I wasn’t honest about myself and my work.
I have a terrible habit in interviews and blog posts of using the phrase “I just banged it out…” when talking about my books.
I did it again this week on BBC Radio:
Interviewer “How long did it take you to write the book?”
Me: “I just banged it out in about six months I think…”
I didn’t, I lied.
I did write it in six months, that much is true, but I didn’t “bang it out” like some guy in a bucket factory. I sweated, I had sleepless nights, I thought about it hour after hour, day after day, I lived it, I dreamed it, I became it, I suffered, my relationships suffered, my life suffered and other people’s lives suffered.
I didn’t bang it out, it banged me out.
I don’t know why I play it down so much (any psychoanalysts out there?) but I’m going to try to be honest about it from now on, and so should you. Writing a book is damn hard work, be proud of your hard work and tell the world when it asks, and tell the world when it doesn’t.
You deserve praise, you’ve earned it.
There you go, some of what I did wrong (well, about half the things I did wrong - there are lots more but give me a break, I’ve got a book to write).
I guess what I’m trying to tell you is: you are part of a community, you are a writer, alone you will get nowhere, honestly, you’ll get nowhere being selfish and trying to shoulder people off the road.
It just won’t work.
Enjoy the community, work with it, learn from it, and try to help it.
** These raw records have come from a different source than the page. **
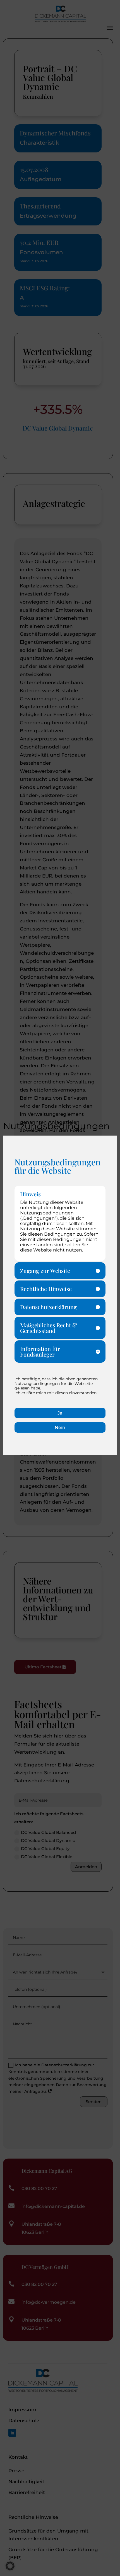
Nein (60, 1427)
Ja (60, 1413)
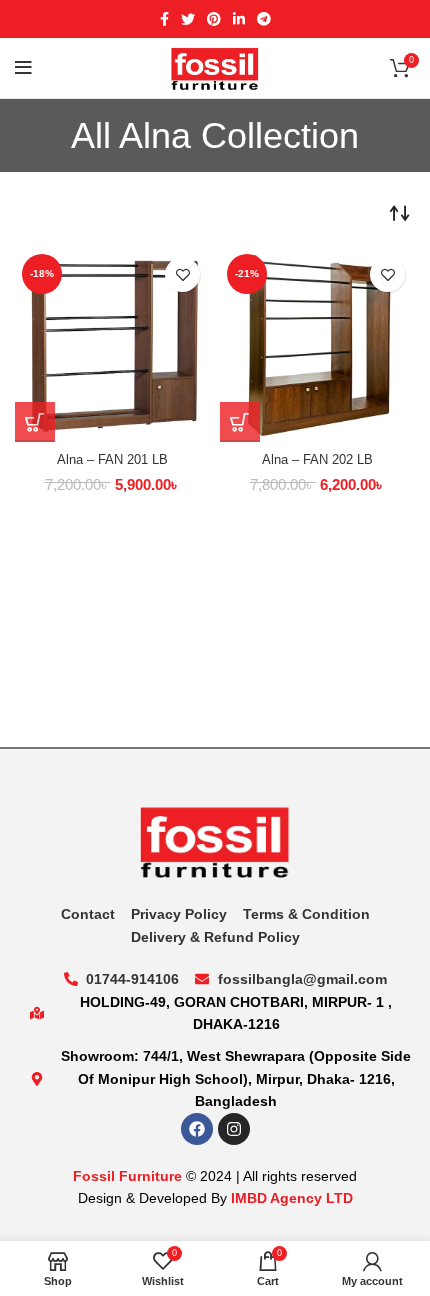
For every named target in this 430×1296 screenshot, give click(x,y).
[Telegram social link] (264, 19)
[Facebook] (197, 1129)
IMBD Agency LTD (292, 1198)
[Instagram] (234, 1129)
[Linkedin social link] (239, 19)
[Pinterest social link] (214, 19)
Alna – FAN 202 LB (317, 460)
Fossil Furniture (127, 1176)
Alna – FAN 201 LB (112, 460)
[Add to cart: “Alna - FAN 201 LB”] (35, 422)
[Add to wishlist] (182, 274)
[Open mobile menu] (23, 68)
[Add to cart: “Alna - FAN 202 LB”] (240, 422)
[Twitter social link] (188, 19)
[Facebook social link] (164, 19)
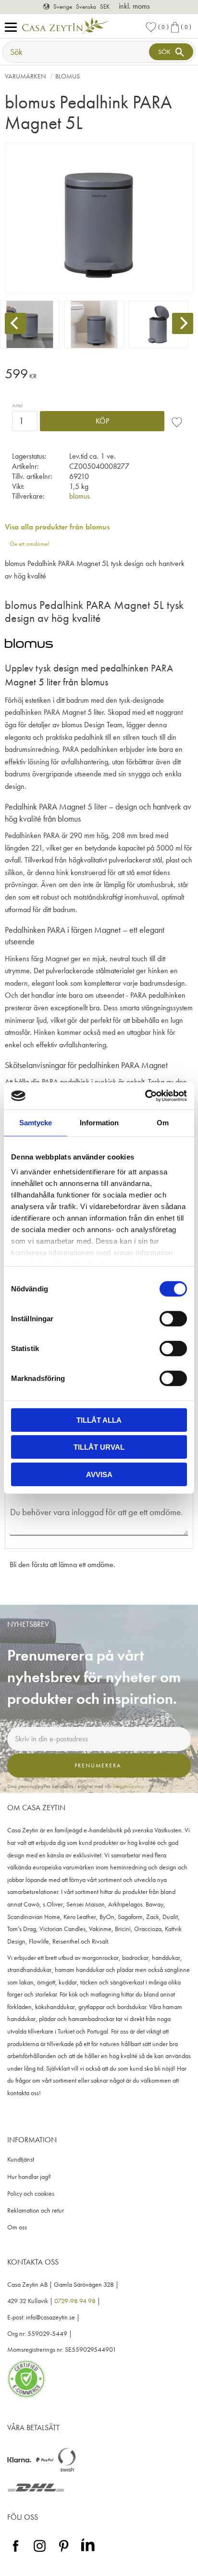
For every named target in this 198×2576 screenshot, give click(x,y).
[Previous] (15, 323)
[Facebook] (15, 2552)
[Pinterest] (63, 2552)
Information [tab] (99, 1122)
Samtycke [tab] (35, 1122)
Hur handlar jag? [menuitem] (29, 2177)
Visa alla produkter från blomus (57, 527)
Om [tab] (163, 1122)
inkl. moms (134, 6)
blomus (79, 496)
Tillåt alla (99, 1420)
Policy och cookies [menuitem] (30, 2194)
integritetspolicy (128, 1786)
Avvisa (99, 1474)
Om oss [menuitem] (17, 2227)
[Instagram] (39, 2552)
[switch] (173, 1318)
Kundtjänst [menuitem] (20, 2159)
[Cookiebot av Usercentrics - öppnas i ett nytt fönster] (145, 1096)
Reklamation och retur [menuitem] (35, 2210)
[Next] (182, 323)
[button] (13, 27)
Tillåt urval (99, 1447)
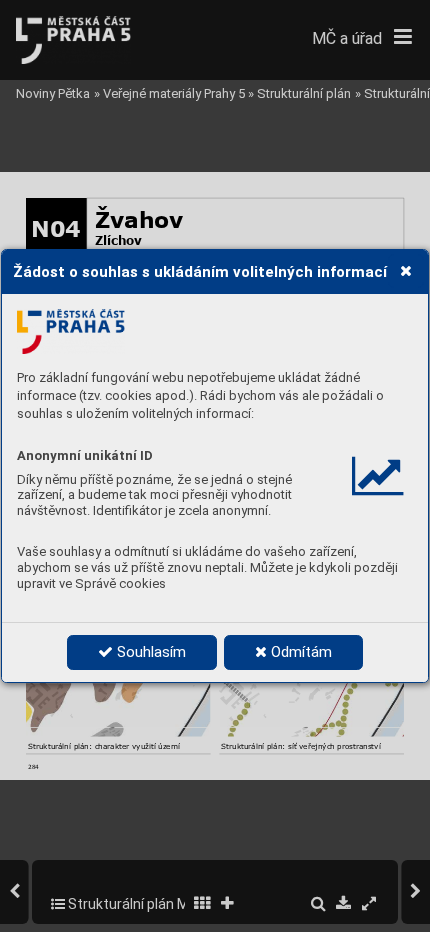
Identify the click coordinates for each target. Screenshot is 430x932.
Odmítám (299, 652)
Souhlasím (149, 652)
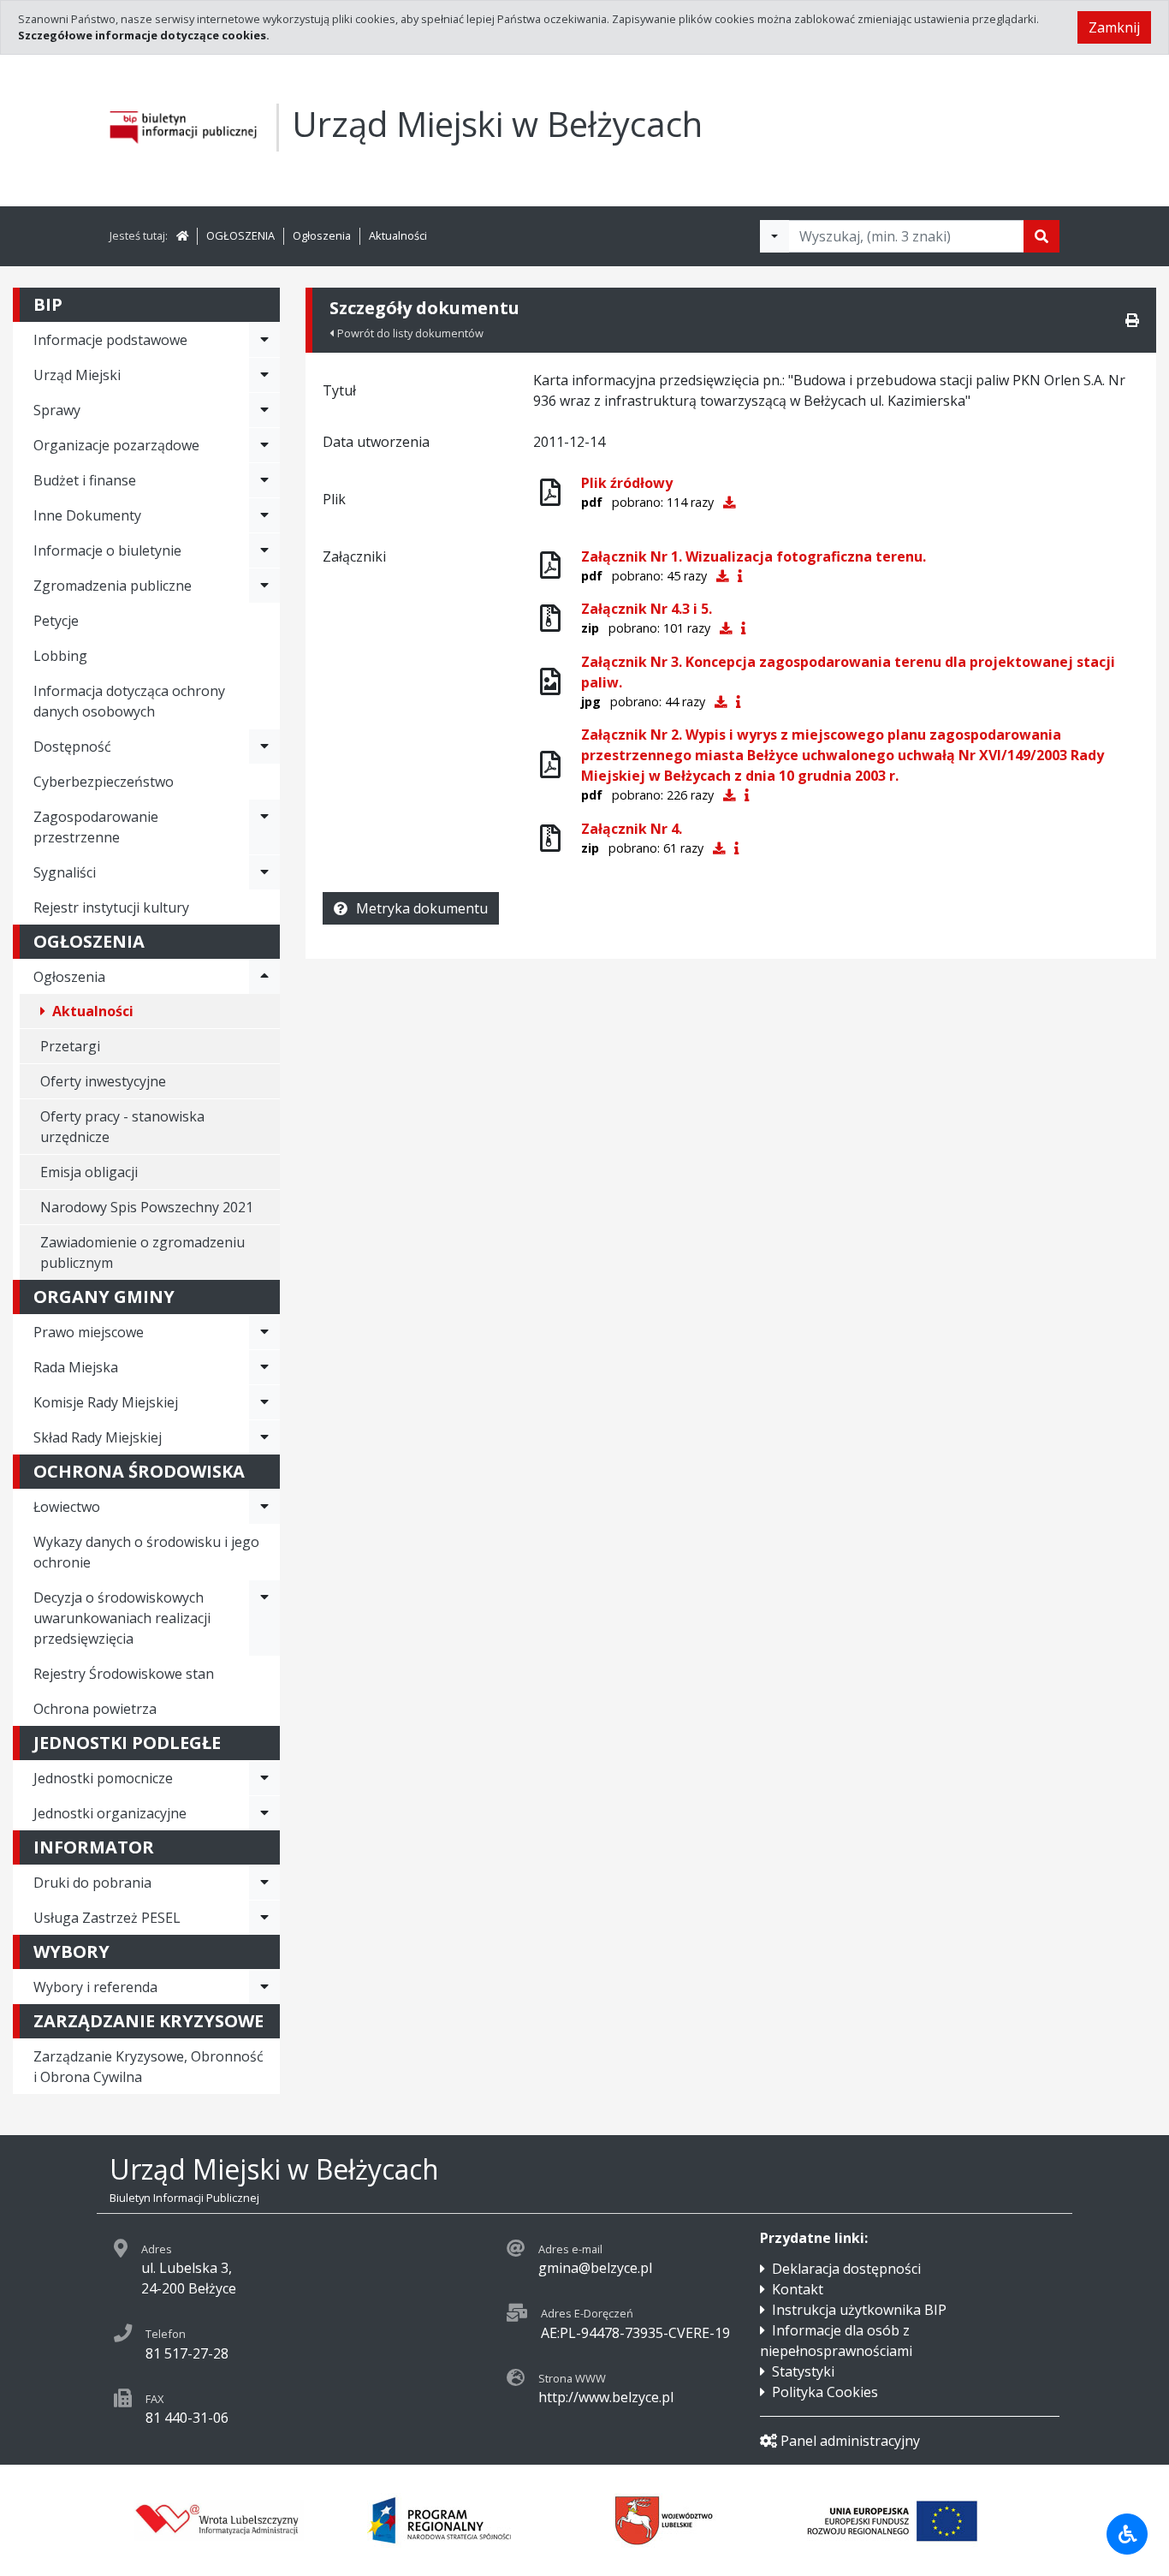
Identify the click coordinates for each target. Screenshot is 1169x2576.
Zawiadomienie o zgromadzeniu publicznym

Be honest with it, and with yourself, but most of all share, share your work, share the work of others, and you won’t make the mistakes I have made.
The Darkest Hour (Harper Collins) is Tony Schumacher's first novel. It took him forty six years to write, of which nine months were spent typing. The rest of the time was taken up being a failure at school, travelling the world, being a builder, a bar man, a bin man, and a British Bobby (he's also had lots of jobs that didn't begin with the letter "B" but they are far too many to list here). He's written for The Guardian, the Huffington Post, and both Liverpool and Manchester Confidential magazines. He's been a stand-up comedian, acted in a movie you won't have seen, and made some films for the BBC Politics Show North West. He can often be heard on BBC Radio, LBC radio and singing in the bath.
His second book, The British Lion, is released worldwide October 2015.